- _WRITTEN PROBLEM_
Copy out the part of the data that opens with the line containing "Click the 'tool" and closes with the line containing "Action: coord(209,183)", word for word, leaving out the pictures.

======== PROVIDED MATERIAL

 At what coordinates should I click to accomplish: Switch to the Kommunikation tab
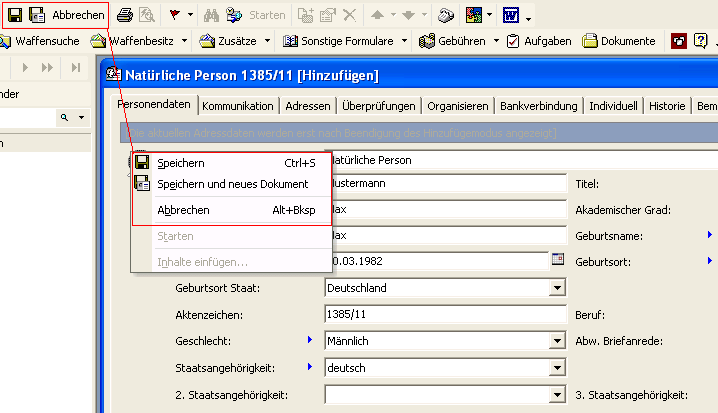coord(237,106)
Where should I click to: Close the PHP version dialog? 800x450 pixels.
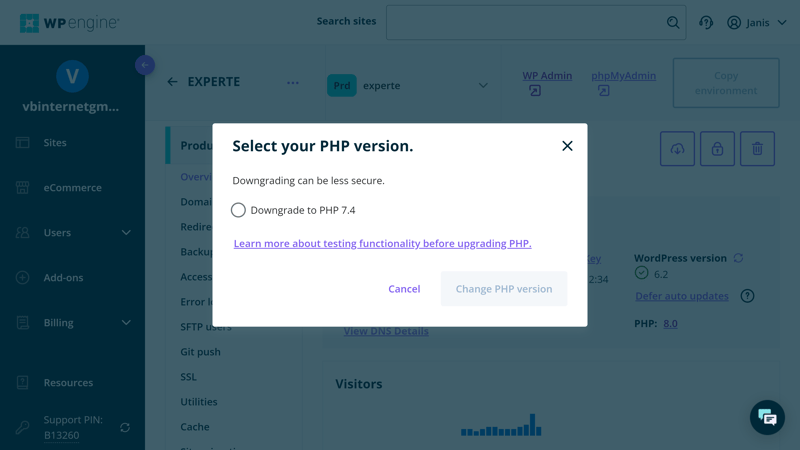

================
======== PROVIDED MATERIAL

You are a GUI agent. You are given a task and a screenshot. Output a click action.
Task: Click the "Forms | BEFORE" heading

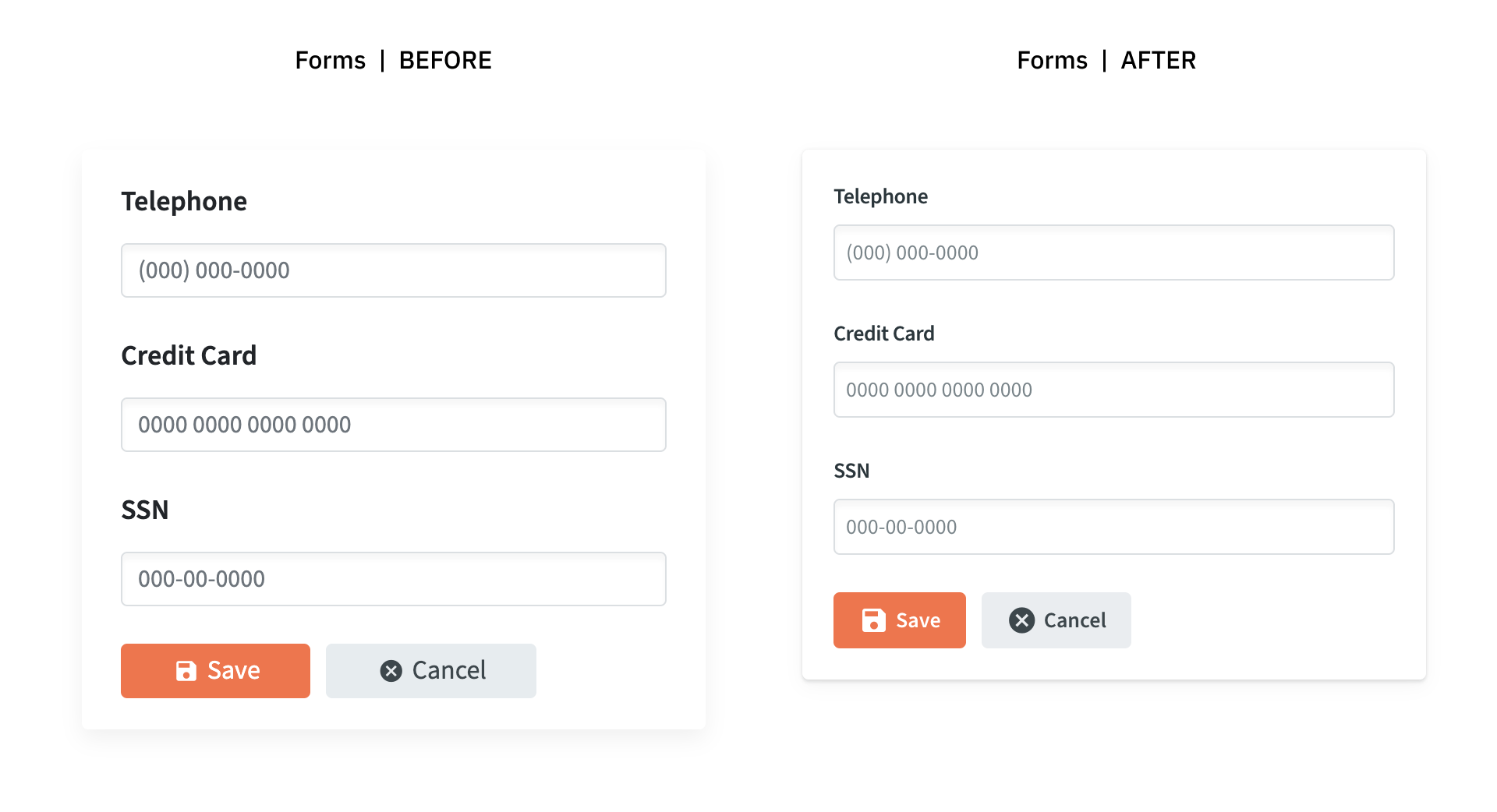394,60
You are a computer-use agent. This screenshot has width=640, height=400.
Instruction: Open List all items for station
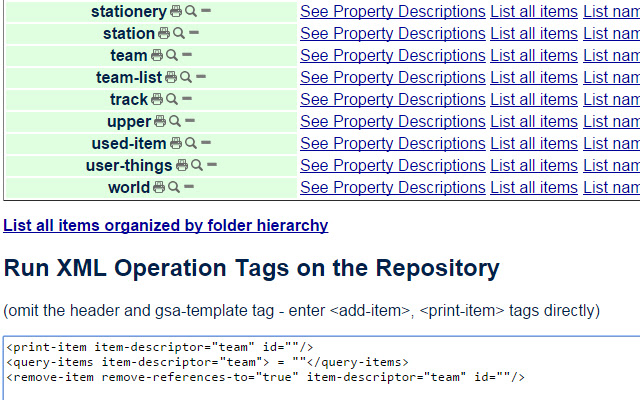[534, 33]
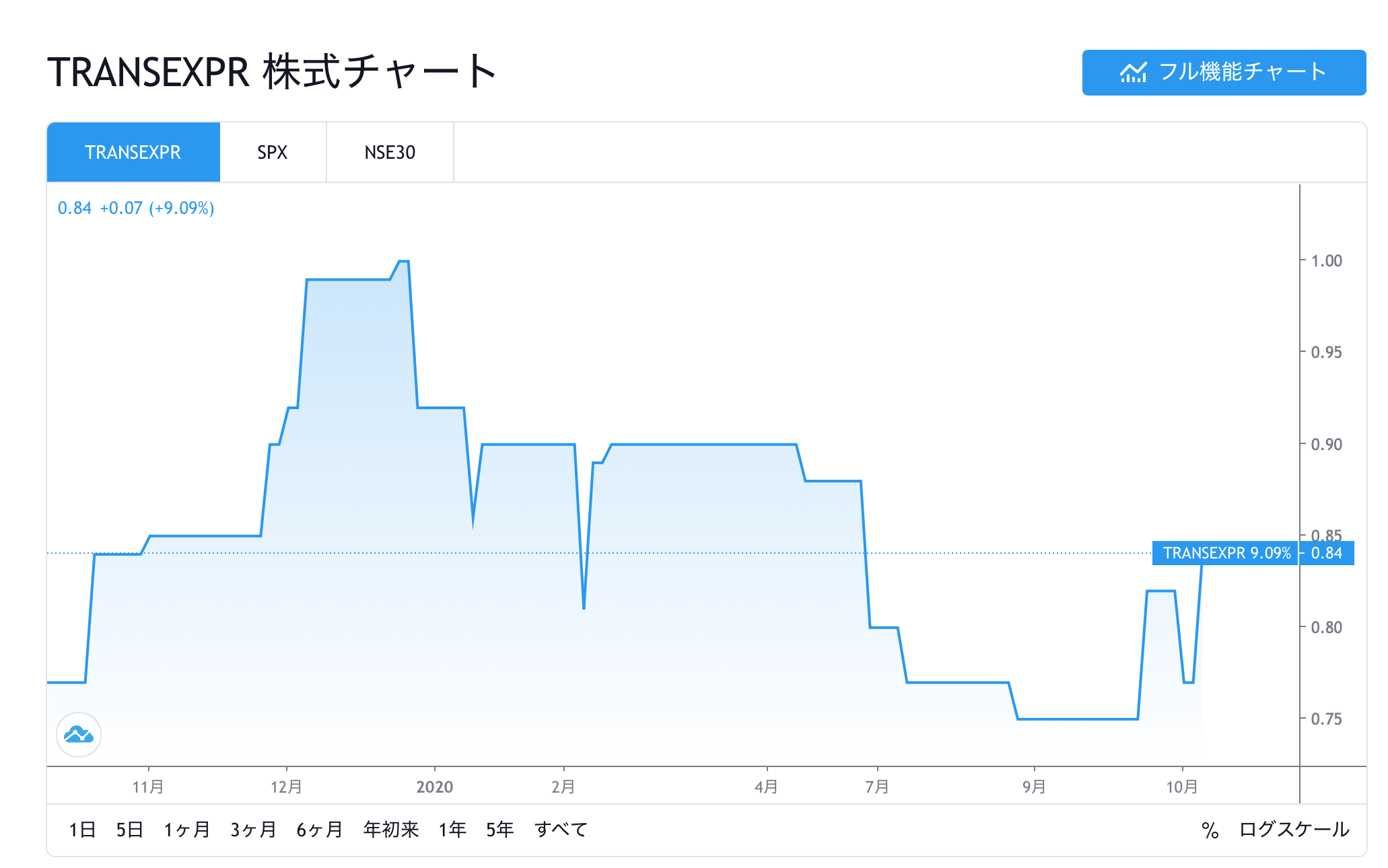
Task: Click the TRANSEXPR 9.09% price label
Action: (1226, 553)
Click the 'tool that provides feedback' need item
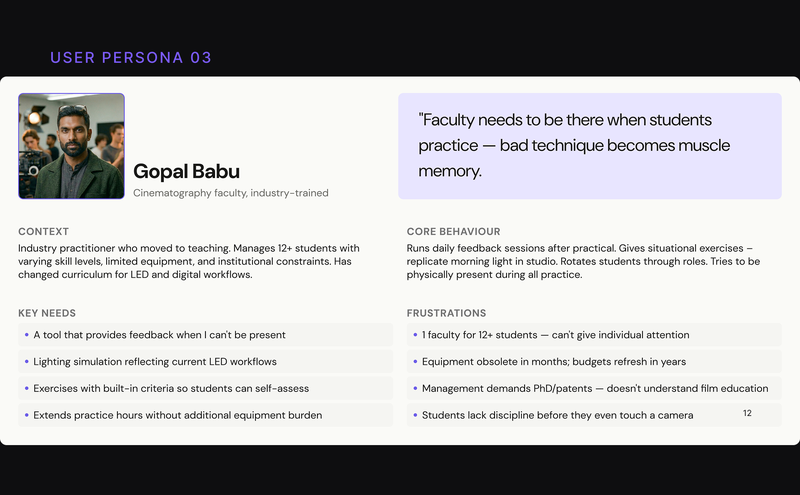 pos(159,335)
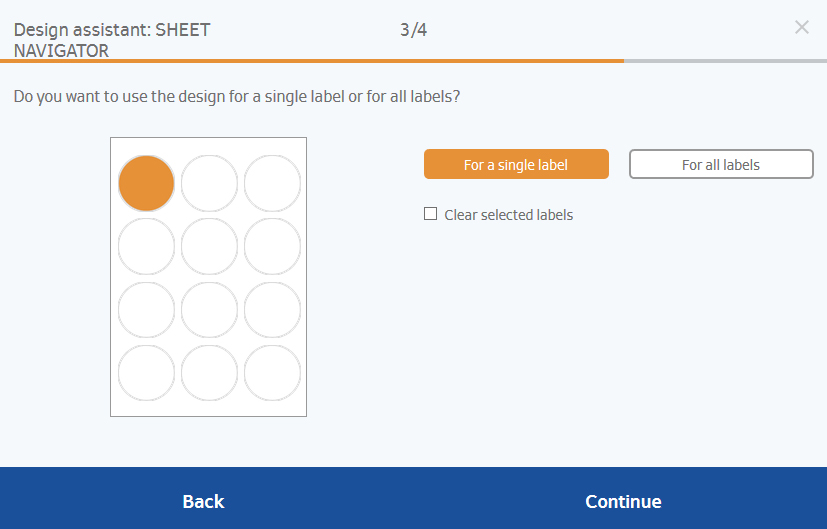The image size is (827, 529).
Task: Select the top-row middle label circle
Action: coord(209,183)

================
======== PROVIDED MATERIAL

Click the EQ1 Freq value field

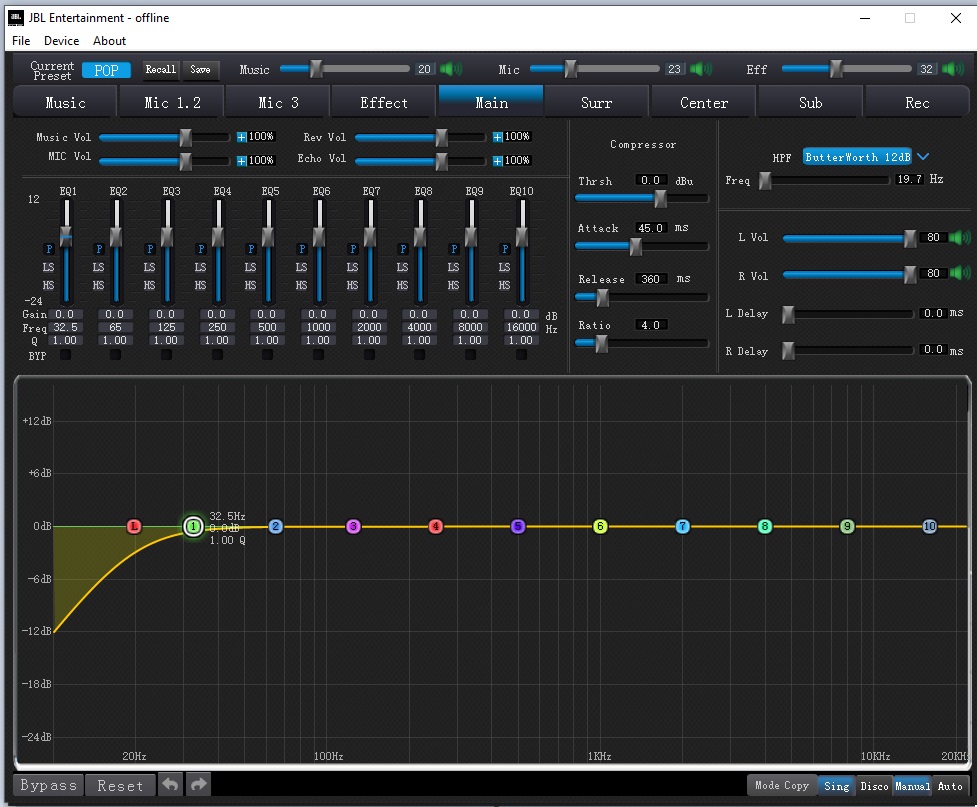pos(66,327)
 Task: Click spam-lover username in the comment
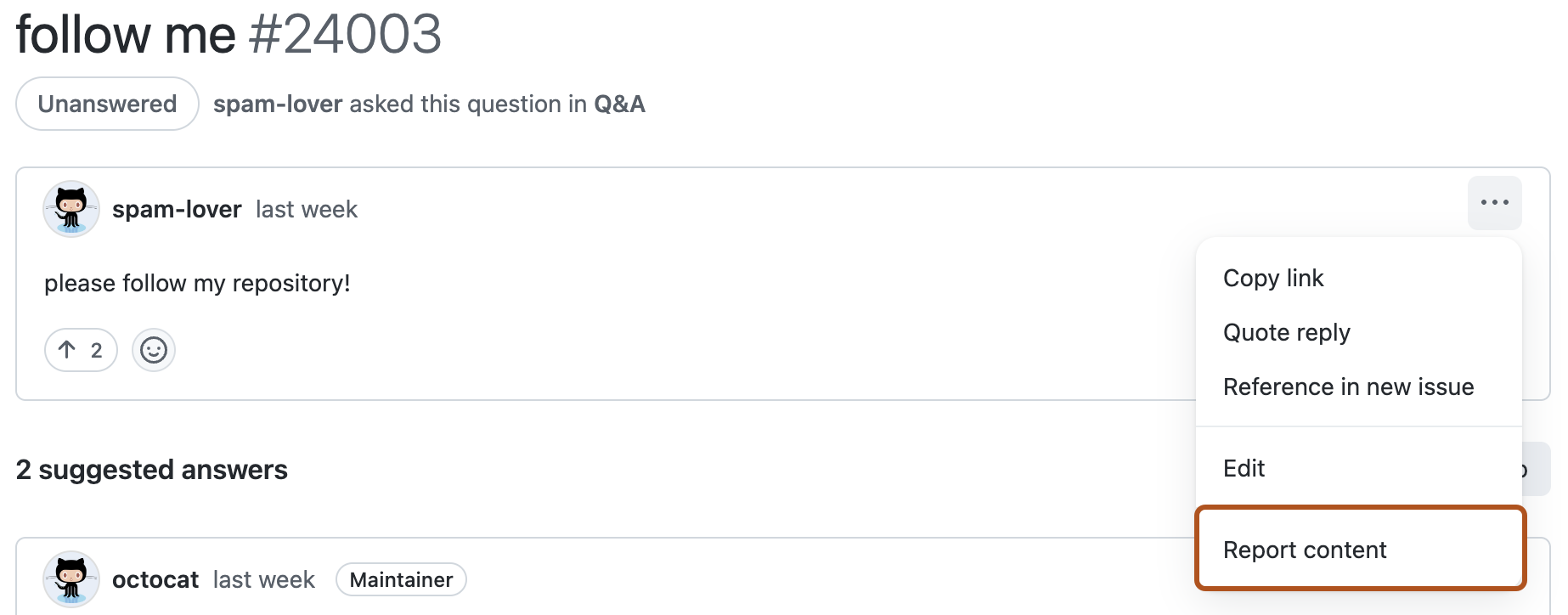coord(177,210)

================

- _RESPONSE TO THE TASK_
Click the 'tool that provides feedback' need item
 pos(159,335)
The image size is (827, 529).
Task: Select the top-row middle label circle
Action: coord(209,183)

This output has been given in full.